In spite of Ipswich’s relative prosperity, the evidence suggests that the borough did not allow its MPs particularly generous wages, that the payment of these sums was by no means always immediate and that there was no fixed rate of pay. The chamberlains’ account for 1446-7, for example, records that the borough awarded Smith and Rydout, its MPs in the Parliament of 1447, 26s. 8d. each. The Parliament lasted for 22 days and they are likely to have spent at least two days travelling to and from Bury St. Edmunds where it sat, meaning that they each received no more than just over a shilling a day. These expenses were, however, supplemented in kind, since the account also shows that the borough spent another 6s. 8d. in sending victuals to the Parliament, presumably for their use. It was common for wages to fall into arrears. In April 1448, for example, the borough agreed that Weathereld should recoup the £5 still owed to him from the rent of a local mill. In the following December the great court awarded 20 marks to Smith, who by this date had sat in at least three Parliaments, for his service in the Commons. While it is possible that this sum was a special reward, it is more likely that it represented arrears of wages.

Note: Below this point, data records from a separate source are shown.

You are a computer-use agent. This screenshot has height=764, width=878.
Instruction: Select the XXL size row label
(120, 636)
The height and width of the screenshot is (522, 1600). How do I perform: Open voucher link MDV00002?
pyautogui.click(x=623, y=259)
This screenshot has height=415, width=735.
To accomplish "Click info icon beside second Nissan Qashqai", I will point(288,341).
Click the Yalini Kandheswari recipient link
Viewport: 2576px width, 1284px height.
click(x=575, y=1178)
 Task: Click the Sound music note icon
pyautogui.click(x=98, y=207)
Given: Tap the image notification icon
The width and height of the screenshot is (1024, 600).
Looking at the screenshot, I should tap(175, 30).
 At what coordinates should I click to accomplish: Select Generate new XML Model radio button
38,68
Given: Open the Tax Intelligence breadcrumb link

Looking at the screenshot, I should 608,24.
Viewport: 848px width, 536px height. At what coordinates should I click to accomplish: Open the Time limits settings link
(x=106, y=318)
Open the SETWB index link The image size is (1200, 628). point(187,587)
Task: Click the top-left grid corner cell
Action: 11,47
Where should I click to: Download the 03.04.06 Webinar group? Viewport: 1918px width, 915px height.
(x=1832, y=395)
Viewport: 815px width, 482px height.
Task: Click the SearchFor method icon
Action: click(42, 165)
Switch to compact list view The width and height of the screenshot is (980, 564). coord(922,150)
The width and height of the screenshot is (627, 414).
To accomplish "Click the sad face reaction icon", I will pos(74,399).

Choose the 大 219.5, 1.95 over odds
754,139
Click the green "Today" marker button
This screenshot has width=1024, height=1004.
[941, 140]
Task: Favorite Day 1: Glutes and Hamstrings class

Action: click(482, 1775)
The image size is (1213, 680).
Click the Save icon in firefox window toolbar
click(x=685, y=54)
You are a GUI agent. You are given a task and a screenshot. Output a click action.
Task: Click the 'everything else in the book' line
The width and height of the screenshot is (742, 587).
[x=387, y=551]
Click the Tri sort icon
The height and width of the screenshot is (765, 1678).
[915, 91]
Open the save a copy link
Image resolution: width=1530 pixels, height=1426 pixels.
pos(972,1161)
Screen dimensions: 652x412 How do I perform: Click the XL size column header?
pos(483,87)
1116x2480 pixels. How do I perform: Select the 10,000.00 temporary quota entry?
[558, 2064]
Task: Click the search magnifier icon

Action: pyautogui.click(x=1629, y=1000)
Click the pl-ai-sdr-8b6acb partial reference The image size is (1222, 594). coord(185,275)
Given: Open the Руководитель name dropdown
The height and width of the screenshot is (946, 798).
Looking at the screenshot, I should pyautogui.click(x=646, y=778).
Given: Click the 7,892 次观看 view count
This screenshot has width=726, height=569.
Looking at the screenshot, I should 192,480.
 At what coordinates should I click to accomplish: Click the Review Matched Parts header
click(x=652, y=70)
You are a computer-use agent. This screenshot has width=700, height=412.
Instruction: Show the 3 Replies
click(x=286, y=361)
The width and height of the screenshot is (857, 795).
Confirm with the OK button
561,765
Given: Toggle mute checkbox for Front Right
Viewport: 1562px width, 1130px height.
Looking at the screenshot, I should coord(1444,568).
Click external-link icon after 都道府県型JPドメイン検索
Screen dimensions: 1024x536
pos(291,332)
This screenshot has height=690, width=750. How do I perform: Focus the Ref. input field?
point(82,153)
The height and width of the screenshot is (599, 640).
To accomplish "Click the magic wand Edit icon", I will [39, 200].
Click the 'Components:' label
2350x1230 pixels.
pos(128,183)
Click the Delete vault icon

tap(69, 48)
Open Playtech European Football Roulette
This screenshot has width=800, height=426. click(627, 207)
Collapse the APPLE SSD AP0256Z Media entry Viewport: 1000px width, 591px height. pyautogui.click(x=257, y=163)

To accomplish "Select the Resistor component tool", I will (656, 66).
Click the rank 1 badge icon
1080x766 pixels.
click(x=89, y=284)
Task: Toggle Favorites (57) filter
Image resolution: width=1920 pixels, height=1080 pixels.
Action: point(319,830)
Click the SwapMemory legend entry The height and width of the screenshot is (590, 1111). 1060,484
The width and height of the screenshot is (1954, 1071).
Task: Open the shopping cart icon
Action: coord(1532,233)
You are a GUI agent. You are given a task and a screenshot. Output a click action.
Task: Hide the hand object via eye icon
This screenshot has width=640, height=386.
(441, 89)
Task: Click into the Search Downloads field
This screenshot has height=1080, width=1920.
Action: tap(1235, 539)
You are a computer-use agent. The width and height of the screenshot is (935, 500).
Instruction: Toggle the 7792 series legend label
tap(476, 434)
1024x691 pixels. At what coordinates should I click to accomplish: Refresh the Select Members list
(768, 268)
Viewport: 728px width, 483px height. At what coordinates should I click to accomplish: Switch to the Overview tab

On at least one occasion, wages were a matter of some controversy between the borough and its MPs. Following the Parliament of 1449 (Feb.), John Andrew and Richard Felawe claimed daily wages of 2s. each (the old traditional rate for parliamentary burgesses) for the entirety of that assembly. The authorities at Ipswich disputed the claim, asserting that the two men had agreed to receive no more than 12d. per day for as long as the Parliament sat at Westminster, meaning that they were only entitled to the higher rate for its final session, held at Winchester. It would appear that this dispute concluded in some sort of compromise, since an entry in the borough records suggests that Felawe, at least, ended up receiving less than he claimed but more than the municipal authorities had asserted was his due. Whatever the case, some of his wages were still outstanding in the spring of 1452 when the borough resorted to using the issues of the ‘Marsh farm’ to settle up with him. As this dispute demonstrates, by the latter part of Henry VI’s reign wage rates varied according to where Parliament met. Later, in the autumn of 1459, the great court assigned Worsop and Rever, the men who were to sit in the forthcoming Parliament, 18d. each per day if the assembly took place at Coventry (the venue finally decided upon) or York, or 12d. if it was held at less distant London or Canterbury.